By Emma McDermott | Illustration by Xixi Qin

My hometown, Wilmette, Ill., has a population of just over 27,000 and sits comfortably on Chicago’s north shore. It’s where the Emanuel brothers grew up, where Rainn Wilson, who plays Dwight Schrute on “The Office,” lived during his high school years, and where Tom Ricketts, owner and face of the Chicago Cubs, lives. There’s no question that this town is home to some incredibly influential and successful people. But, among all of them, there are only two houses, town wide, that display Black Lives Matter signs. Both are the homes of Colorado College students.

There is, no doubt, a disturbing lack of diversity in Wilmette to which many of my peers in high school were blind. This is probably because Wilmette is an extremely insulated place. According to Data USA, there are over 22,000 white residents (81.1%) and just 130 black or African American residents (0.475%), while the rest of the population is made up of Asian, Latinx and Native American residents.

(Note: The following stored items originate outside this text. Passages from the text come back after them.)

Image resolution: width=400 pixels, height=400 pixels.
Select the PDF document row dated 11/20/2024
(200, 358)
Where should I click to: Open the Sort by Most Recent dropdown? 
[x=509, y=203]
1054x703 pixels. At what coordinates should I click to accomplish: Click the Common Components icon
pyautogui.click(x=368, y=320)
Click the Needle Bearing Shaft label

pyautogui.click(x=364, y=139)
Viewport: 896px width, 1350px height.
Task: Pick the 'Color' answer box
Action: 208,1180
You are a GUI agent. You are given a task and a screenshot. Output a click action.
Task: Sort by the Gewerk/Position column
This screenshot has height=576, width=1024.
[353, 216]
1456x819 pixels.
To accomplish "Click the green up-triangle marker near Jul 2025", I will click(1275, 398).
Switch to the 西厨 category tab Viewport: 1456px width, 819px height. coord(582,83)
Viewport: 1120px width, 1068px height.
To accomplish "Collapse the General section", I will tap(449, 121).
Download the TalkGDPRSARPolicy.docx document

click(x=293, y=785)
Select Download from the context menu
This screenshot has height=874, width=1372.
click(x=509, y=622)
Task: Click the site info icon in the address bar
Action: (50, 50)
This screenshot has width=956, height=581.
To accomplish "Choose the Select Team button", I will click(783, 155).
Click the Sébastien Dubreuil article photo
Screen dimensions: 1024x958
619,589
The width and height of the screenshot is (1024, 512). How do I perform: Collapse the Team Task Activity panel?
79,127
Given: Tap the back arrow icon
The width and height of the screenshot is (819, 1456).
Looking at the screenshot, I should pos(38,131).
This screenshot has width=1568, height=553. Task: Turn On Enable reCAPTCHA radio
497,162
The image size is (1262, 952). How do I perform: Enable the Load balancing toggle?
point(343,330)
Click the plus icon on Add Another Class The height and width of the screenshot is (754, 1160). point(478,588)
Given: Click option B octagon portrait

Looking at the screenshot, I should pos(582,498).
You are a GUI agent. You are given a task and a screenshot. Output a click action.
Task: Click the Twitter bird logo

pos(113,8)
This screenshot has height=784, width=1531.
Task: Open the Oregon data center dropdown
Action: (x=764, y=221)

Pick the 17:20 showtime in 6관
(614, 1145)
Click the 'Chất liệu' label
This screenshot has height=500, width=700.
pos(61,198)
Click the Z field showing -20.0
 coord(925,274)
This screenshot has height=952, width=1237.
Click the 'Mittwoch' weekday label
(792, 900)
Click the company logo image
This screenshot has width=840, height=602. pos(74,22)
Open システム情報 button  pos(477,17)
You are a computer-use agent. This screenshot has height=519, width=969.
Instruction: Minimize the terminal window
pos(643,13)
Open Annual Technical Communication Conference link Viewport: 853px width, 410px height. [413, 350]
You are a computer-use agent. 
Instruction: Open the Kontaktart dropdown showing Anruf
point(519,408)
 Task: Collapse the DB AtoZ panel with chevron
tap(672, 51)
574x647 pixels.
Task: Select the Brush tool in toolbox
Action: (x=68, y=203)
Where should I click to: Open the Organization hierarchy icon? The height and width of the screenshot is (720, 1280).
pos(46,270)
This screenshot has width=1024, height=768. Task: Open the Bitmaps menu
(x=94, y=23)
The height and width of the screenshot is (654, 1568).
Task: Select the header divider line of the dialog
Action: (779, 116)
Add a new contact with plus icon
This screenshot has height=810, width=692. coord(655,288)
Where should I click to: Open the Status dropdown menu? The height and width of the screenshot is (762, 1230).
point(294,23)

Racism is almost never discussed in Wilmette. When there are racist incidents, there is a kind of tacit knowledge that it is something to be swept under the rug. There were at least three times within the past four years, that I can remember, where racial slurs were written on the walls of New Trier High School, the public high school I attended, and the administration kept it quiet. It is only because of a wonderful security guard with whom I worked on this issue that I learned about such hate speech and subsequent cover-ups.

Wilmette is a breeding ground for racism, the kind that shows itself subtly with quick comments and stares that last a second too long, and I find myself convinced that it is sewn into the people even if they don’t realize it. I am lucky enough to be the older sister to a brother and sister adopted from Ethiopia, and this has given me a more complex interpretation of Wilmette life.

I was at an end-of-the-year get-together last year when a classmate of mine approached me because our nine-year-old brothers were on the same soccer team. Every kid on this third-grade team was rowdy, energetic, and occasionally troublesome, but my peer started telling me about how “crazy the little black kid is.” I was obviously furious for several reasons, the first being that he was insulting my brother. But I was also deeply upset by his characterization and blatant othering of the only child of color on the team, especially when every other player was equally if not more disruptive. It is micro-aggressions like this, that happen in a room full of white people and in a place where racism is tolerated, that plague Wilmette.

When I go into public with my siblings, I can feel the racism, even if I can’t always give a concrete example of it –– and this is partly why it’s so hard to explain to white people what they are doing wrong, because many have never been on the receiving end of it. There is a certain look, a certain suspicion and perplexity that hangs in the air when I’m with my siblings but is absent when I’m alone. My peer would have never made that comment had he known who my brother was or had a black or African American person been witness to our conversation. He was horrified when I informed him of who I was because he realized he had trashed-talked my brother to my face, but there was no sense of apology for racial profiling. I know that deep inside, there was a reason he singled out my brother, and he felt comfortable enough to express his true thoughts to another white person he knew very little of.

I don’t believe that my peer is a bad person at heart or that he meant to be racist. Yes, he was racist in his assessment of a third-grade boys park district soccer team, but I attribute this vice to his surroundings and learned indifference to racism. This is, of course, inherently racist, but I do not suspect malice in my classmate. The embarrassing scarcity of Black Lives Matter signs in Wilmette is another example of this learned indifference or, in terms familiar to CC, non-racism. Nobody is ever willing to look inwards and examine their own biases, never mind stand up for the fair, dignified treatment of fellow human beings. That’s just not something people in Wilmette do.